- _WHAT YOU NEED TO DO_
Say how many lines of the listing below include the string "agent" and add nothing else.

- _DATA FOR ANALYSIS_
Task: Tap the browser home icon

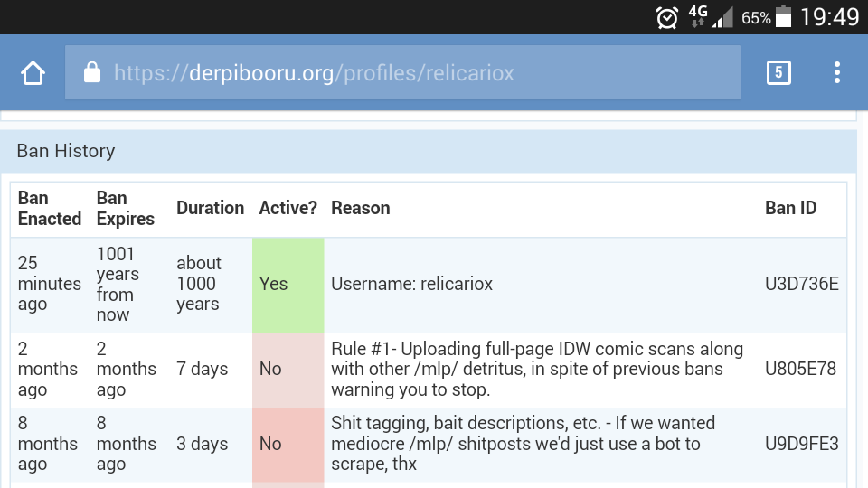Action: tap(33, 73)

* * *

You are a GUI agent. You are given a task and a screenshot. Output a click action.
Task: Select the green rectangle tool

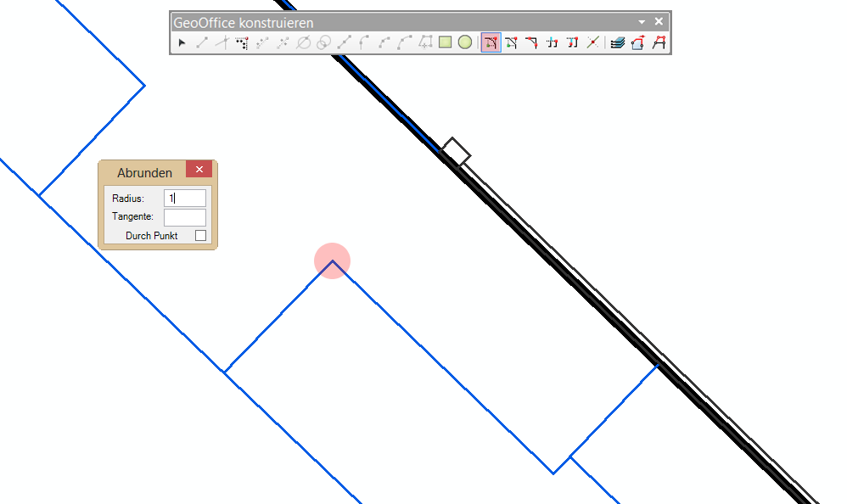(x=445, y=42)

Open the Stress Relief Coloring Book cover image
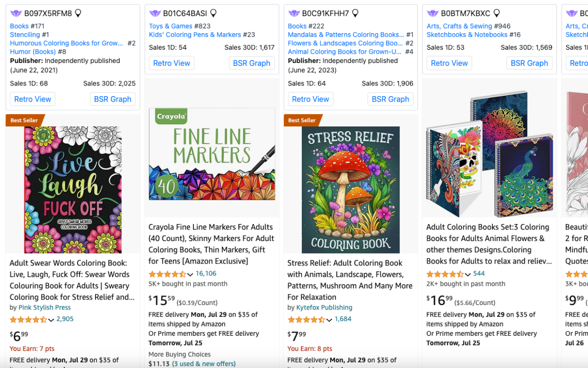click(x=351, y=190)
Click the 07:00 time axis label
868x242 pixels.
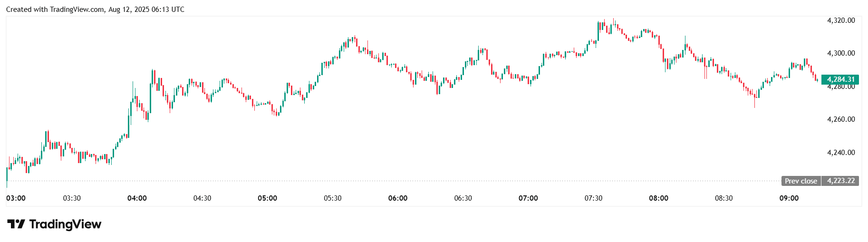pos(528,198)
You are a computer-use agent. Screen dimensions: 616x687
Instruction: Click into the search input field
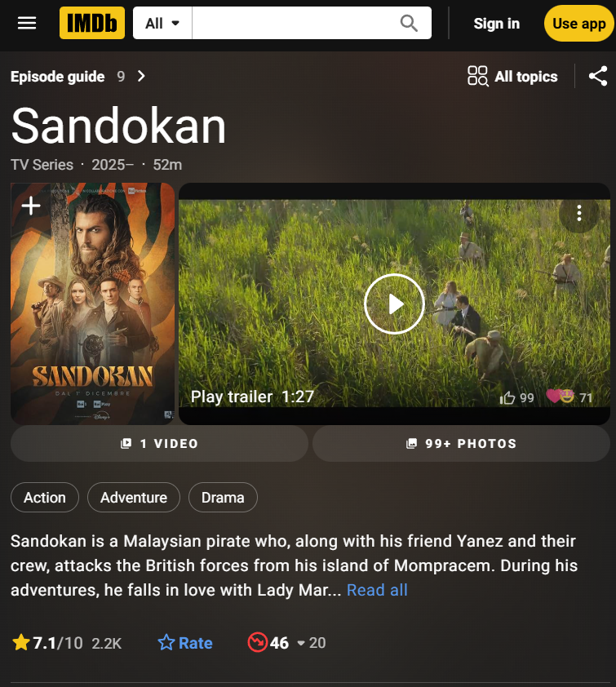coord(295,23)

- _WRITTEN ANSWER_
2